┌─ ARTICLE
Cette semaine, j’ai été interviewé par Françoise Compoint pour la radio et le site d’informations La Voix de la Russie. Le format de ce média obligeant à des réponses courtes, je propose aux lecteurs une version développée de mes réponses.
« L’insatiable volonté de puissance… »
1. Dans votre récent article, vous évoquez trois types de guerre qui ont cela de commun qu’elles sont des guerres civilisationnelles. Pourriez-vous nous les nommer ?
En préambule, je tiens à mettre en garde contre une interprétation trop radicale, trop simpliste, trop tranchée, trop « premier degré » de la formule « guerres de civilisations ». Quand je dis, par exemple, que l’Islam mène une véritable guerre à la civilisation occidentale, je ne signifie pas par là que c’est tout le monde musulman qui se lève et prend les armes contre l’Occident. En réalité, il y a, de part et d’autres des camps qui se font la guerre, des gens qui la veulent et ceux qui la refusent. Par exemple, il y mille manières de vivre l’islam. La plupart des Musulmans n’aspire qu’à vivre tranquillement. De même, les Américains sont très partagés aussi bien sur le modèle de civilisation que sur la politique extérieure de leurs gouvernements. Songez que seuls 10 états sur les 51 qui constituent les États-Unis ont institutionnalisé le mariage gay. Ce qui démontre d’ailleurs que les Américains ont tendance à exporter en Europe des idées qui ont assez peu de succès chez eux. Le problème est que, comme toujours dans les guerres, ce sont les plus extrémistes, qui sont souvent les plus déterminés, qui imposent leurs vues aux plus sages.
└─
┌─ EXTRAIT DE DONNÉES
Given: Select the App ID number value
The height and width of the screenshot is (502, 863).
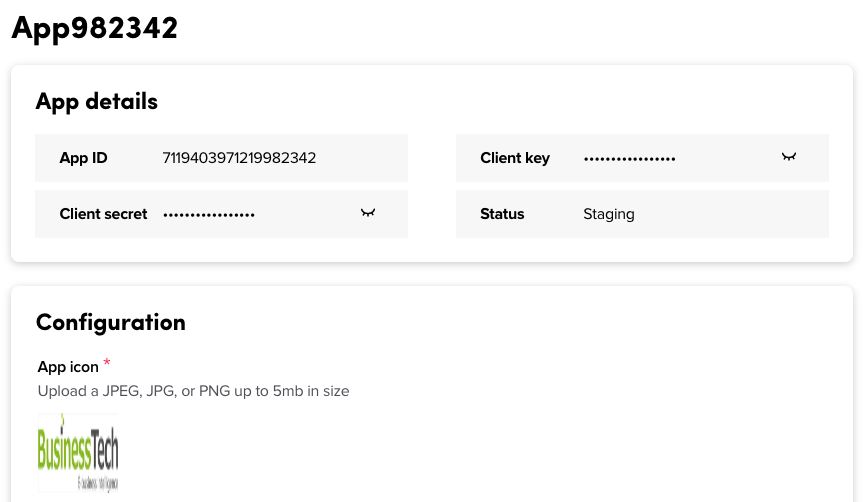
└─
• _OBJECTIF 1_: Selon l'article, qui a mené l'entretien et pour quel média ?
• _OBJECTIF 2_: Relevez dans l'article tous les termes précédés de « trop » qui qualifient l'interprétation de la formule « guerres de civilisations » contre laquelle l'auteur met en garde.
• _OBJECTIF 3_: Reproduisez le passage de l'article compris entre « Cette semaine, j’ai » et « les nommer ? », ces deux bornes incluses.

• _RÉSULTAT OBTENU 1_: Françoise Compoint a mené l'entretien pour la radio et le site d'informations La Voix de la Russie.

• _RÉSULTAT OBTENU 2_:
- radicale
- simpliste
- tranchée
- « premier degré »

• _RÉSULTAT OBTENU 3_:
Cette semaine, j’ai été interviewé par Françoise Compoint pour la radio et le site d’informations La Voix de la Russie. Le format de ce média obligeant à des réponses courtes, je propose aux lecteurs une version développée de mes réponses.
« L’insatiable volonté de puissance… »
1. Dans votre récent article, vous évoquez trois types de guerre qui ont cela de commun qu’elles sont des guerres civilisationnelles. Pourriez-vous nous les nommer ?